Textabschnitt
Dafür erfolgt eine Prüfung gemäß dem sogenannten Arbeitsblatt W 551 des Deutschen Vereins des Gas- und Wasserfaches e.V. (DVGW). Dieses Arbeitsblatt beschreibt die nötigen Maßnahmen für einen hygienisch sicheren Betrieb von Trinkwasser-Installationen. Zur Prüfung gehört auch eine Ortsbesichtigung. Dabei wird zunächst die Einhaltung der allgemein anerkannten Regeln der Technik geprüft. Das gleiche gilt für wichtige Betriebsparameter, wie zum Beispiel die Temperatur. Stagnationsbedingungen müssen unbedingt vermieden werden, es werden notwendige Abhilfemaßnahmen ermittelt und eine zeitliche Priorisierung aufgestellt. Ein dauerhafter Sanierungserfolg bei einem bedenklichen Befund ist in der Regel nur in Kombination mit bautechnischen Maßnahmen zu erwarten.

Welchen Nutzen hat das Wohnungsunternehmen konkret durch die Durchführung einer Gefährdungsbeurteilung?

Dr. Georg Scholzen: Die Trinkwasseranlagen werden durch eine Gefährdungsbeurteilung deutlich besser gewartet. Außerdem unterstützt die Wohnungswirtschaft so natürlich den sanitären Hygienefahrplan. Oftmals werden bei Überschreiten des technischen Maßnahmewertes von 100 koloniebildenden Einheiten (KBE) Desinfektionsmaßnahmen durchgeführt, in der Hoffnung, damit der Ursache entschlossen entgegenzutreten. Dies ist leider ein Irrtum und kann fatale Folgen nach sich ziehen.

Aufgabe A
Können Sie den Absatz im Textabschnitt, der mit „Dafür erfolgt eine Prüfung“ beginnt, als knappe Stichpunktliste wiedergeben, ohne seine wesentlichen Fakten zu verlieren?
Die Auflistung hat mit dem Textabschnitt nichts zu tun.

Einträge aus einem Zeige-Datensatz
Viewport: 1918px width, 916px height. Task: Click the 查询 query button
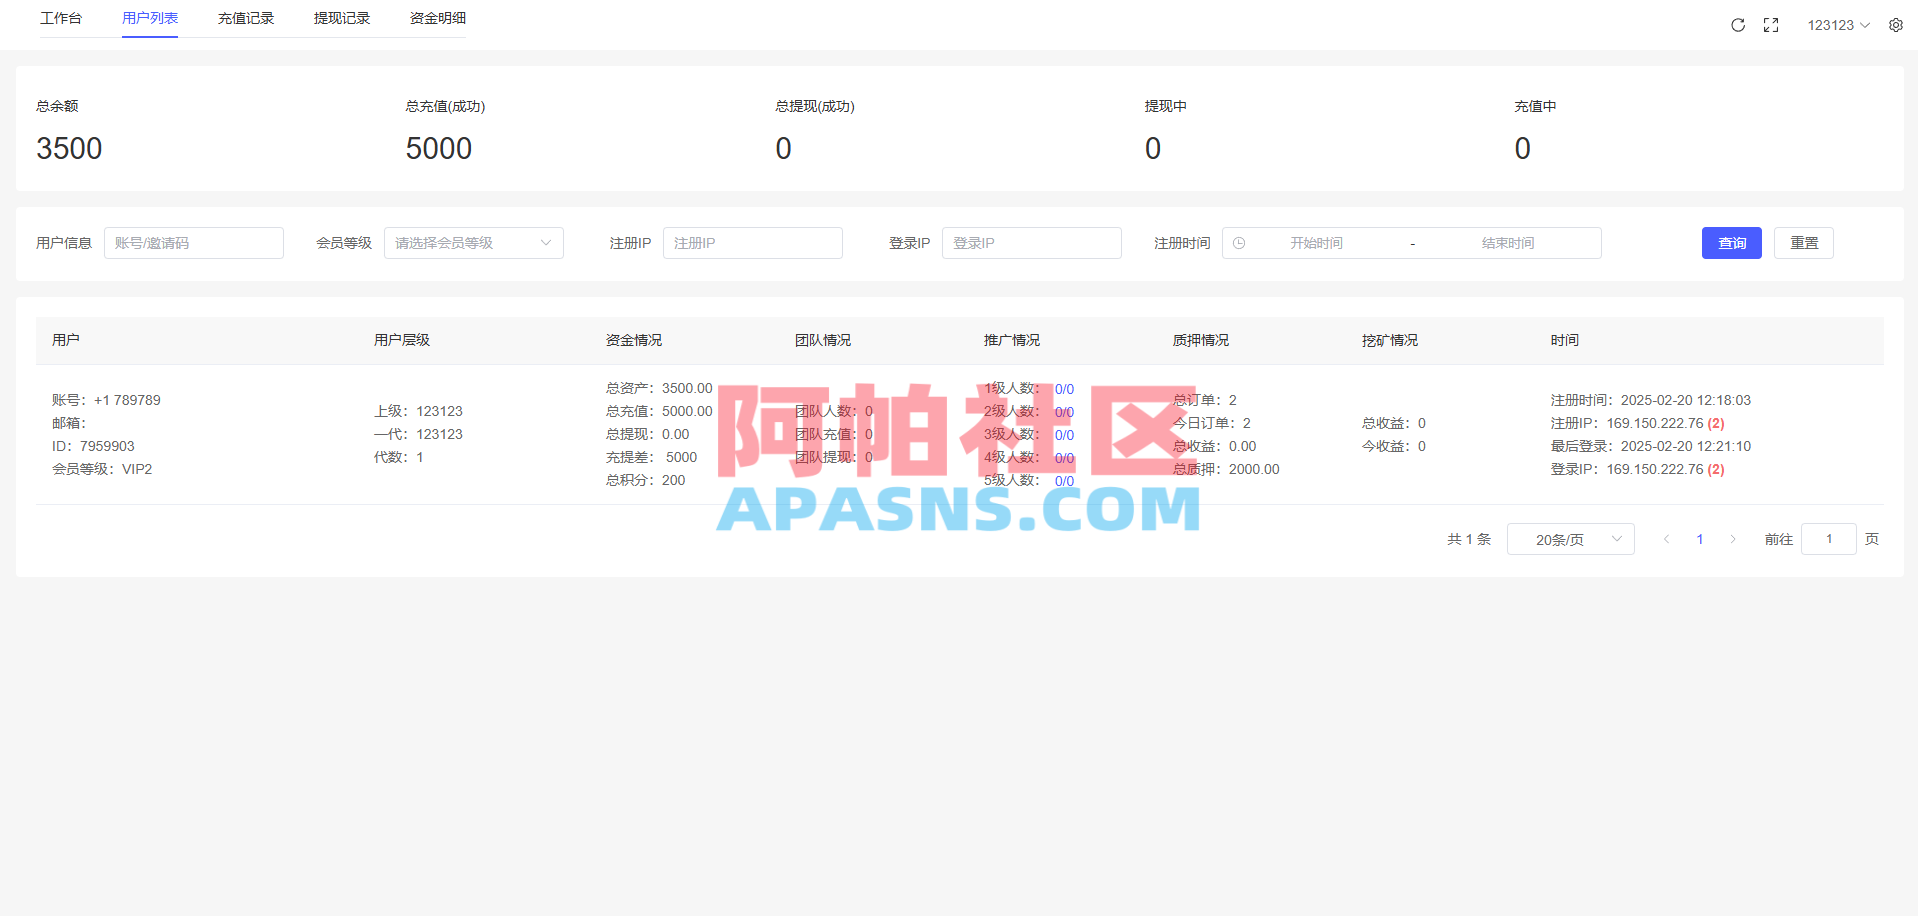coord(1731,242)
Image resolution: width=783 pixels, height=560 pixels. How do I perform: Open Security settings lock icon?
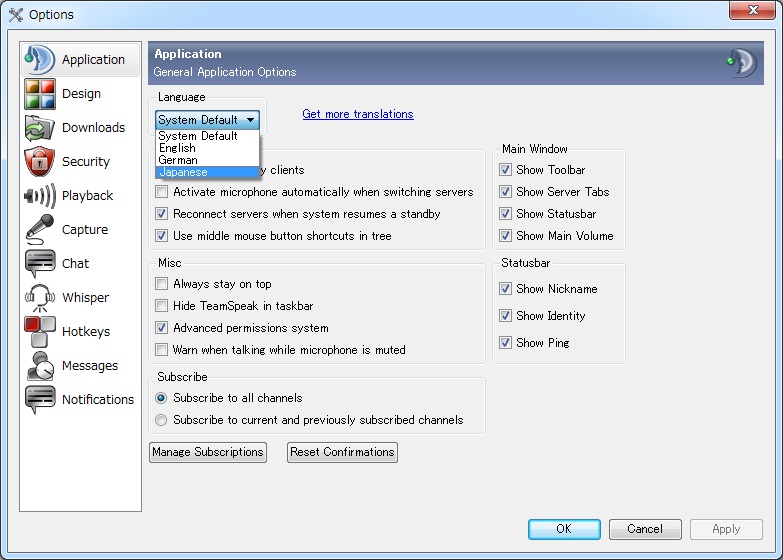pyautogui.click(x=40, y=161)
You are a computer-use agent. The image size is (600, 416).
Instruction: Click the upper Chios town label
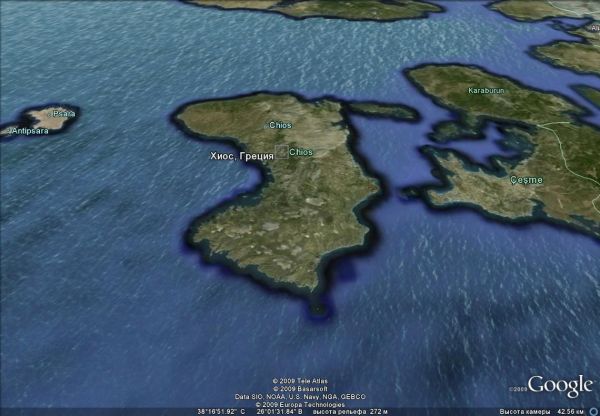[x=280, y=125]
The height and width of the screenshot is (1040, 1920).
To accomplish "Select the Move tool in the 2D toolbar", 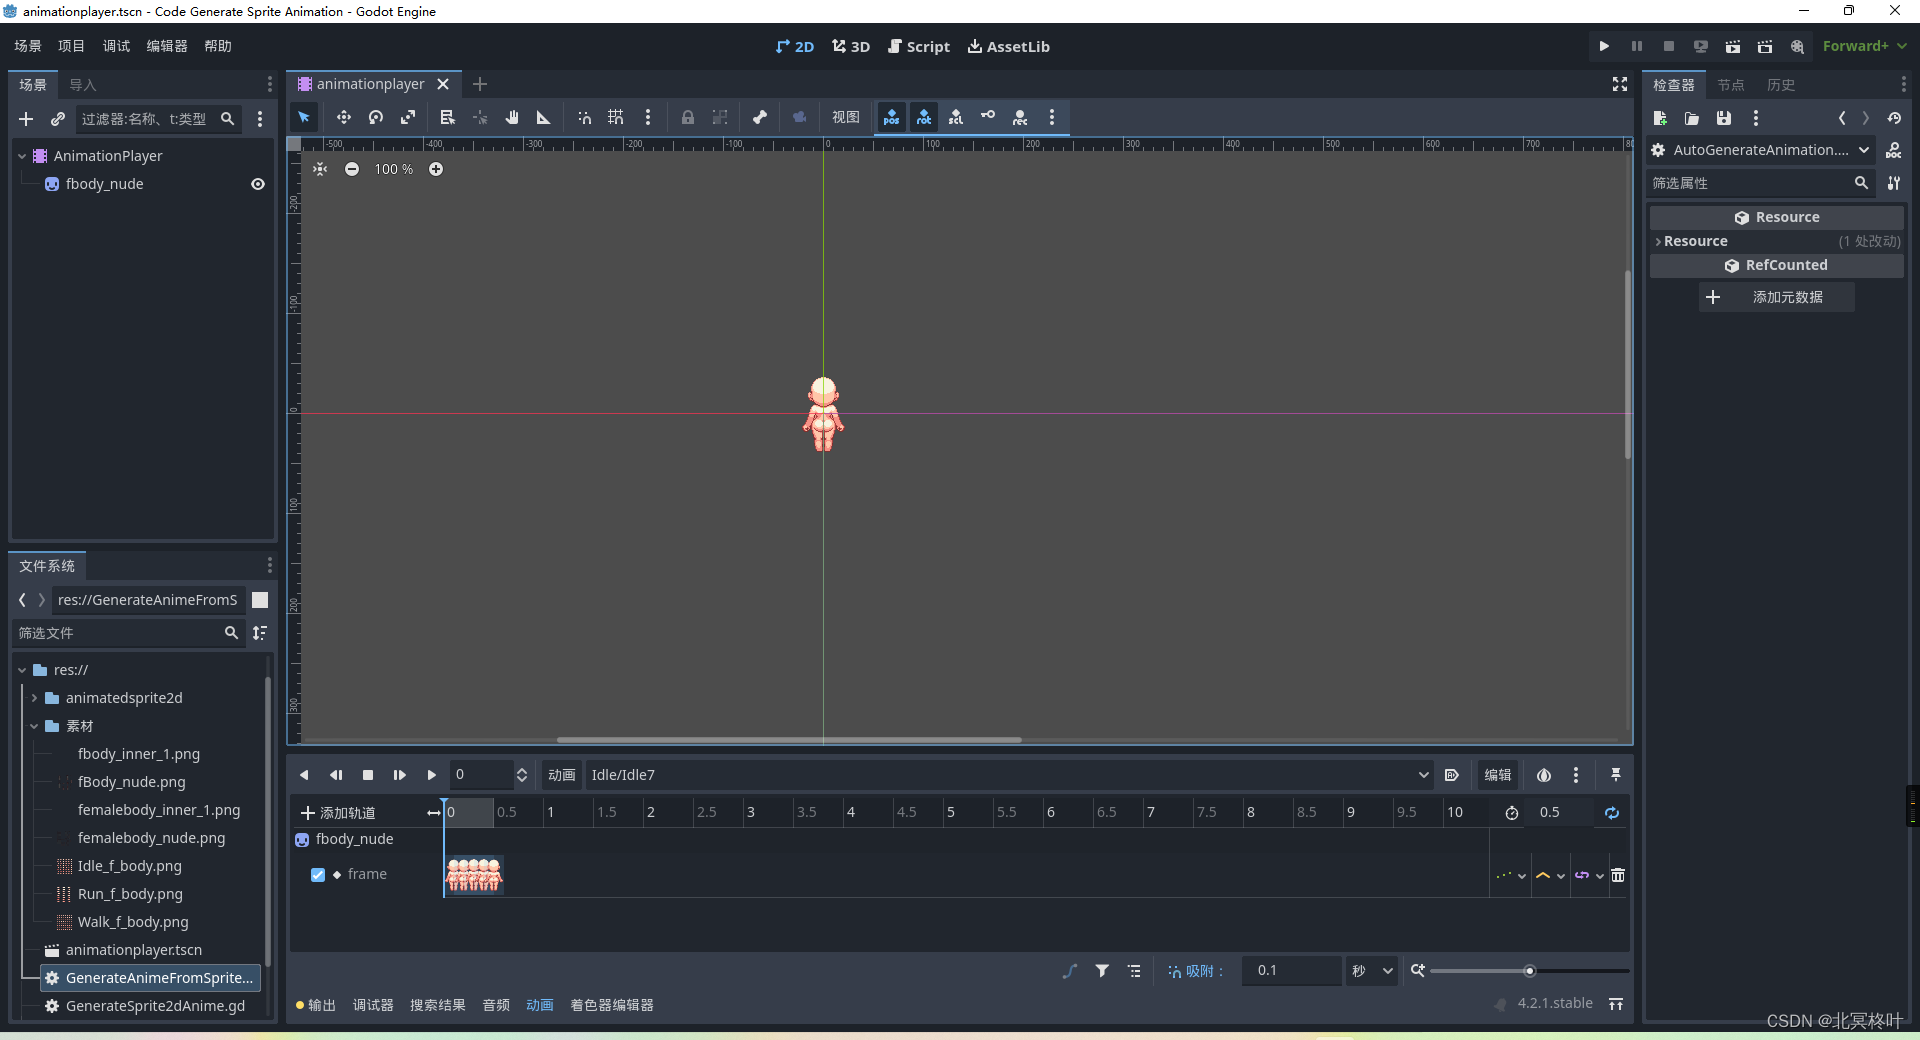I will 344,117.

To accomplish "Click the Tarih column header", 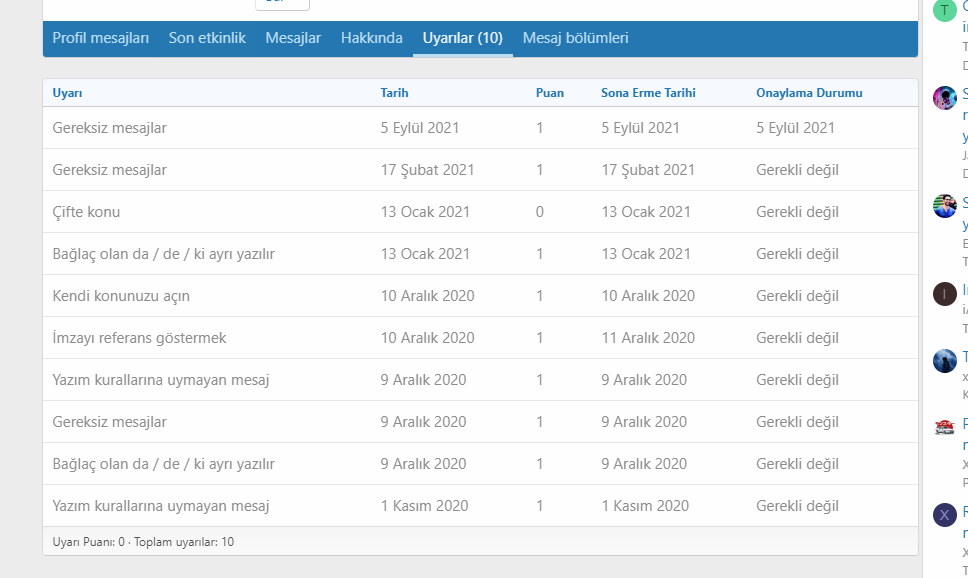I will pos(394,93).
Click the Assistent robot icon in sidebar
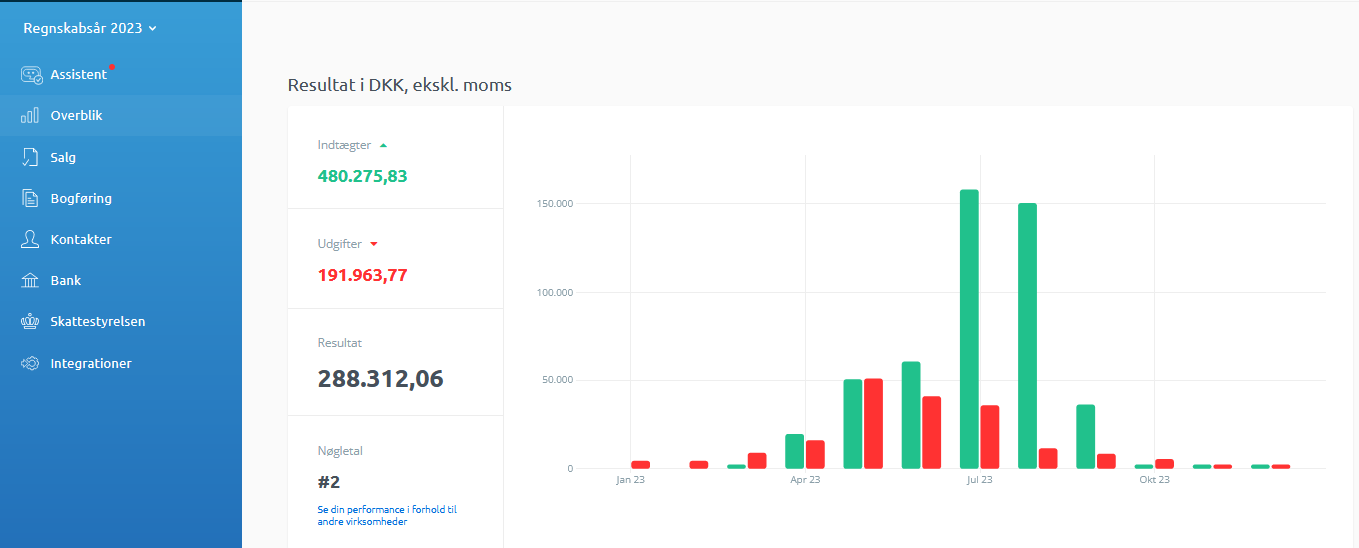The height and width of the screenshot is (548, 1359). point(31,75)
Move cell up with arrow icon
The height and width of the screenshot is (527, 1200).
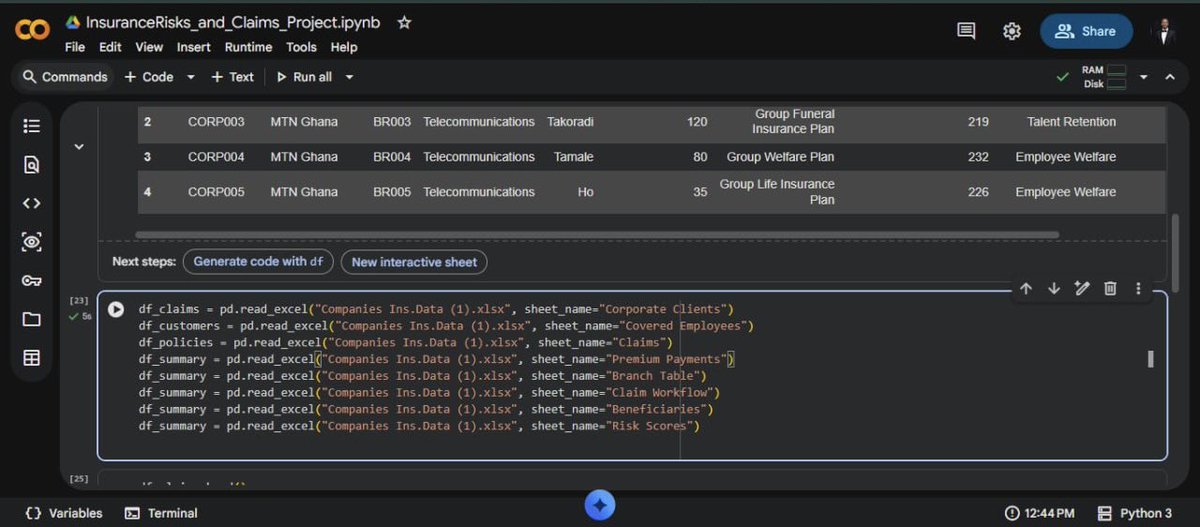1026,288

Aufgabe B
Welche Zeilen der Auflistung enthalten das Wort „icon“? Führen Sie jede davon vollständig auf.

Vollständige Antwort A
- Prüfung nach dem Arbeitsblatt W 551 des Deutschen Vereins des Gas- und Wasserfaches e.V. (DVGW)
- Das Arbeitsblatt beschreibt die Maßnahmen für einen hygienisch sicheren Betrieb von Trinkwasser-Installationen.
- Zur Prüfung gehört eine Ortsbesichtigung.
- Geprüft werden die Einhaltung der allgemein anerkannten Regeln der Technik und wichtige Betriebsparameter wie die Temperatur.
- Stagnationsbedingungen sind unbedingt zu vermeiden.
- Notwendige Abhilfemaßnahmen werden ermittelt und zeitlich priorisiert.
- Bei einem bedenklichen Befund ist ein dauerhafter Sanierungserfolg in der Regel nur zusammen mit bautechnischen Maßnahmen zu erwarten.

Vollständige Antwort B
Image resolution: width=783 pixels, height=560 pixels. How do I perform: Open Security settings lock icon?
Click the Assistent robot icon in sidebar
Move cell up with arrow icon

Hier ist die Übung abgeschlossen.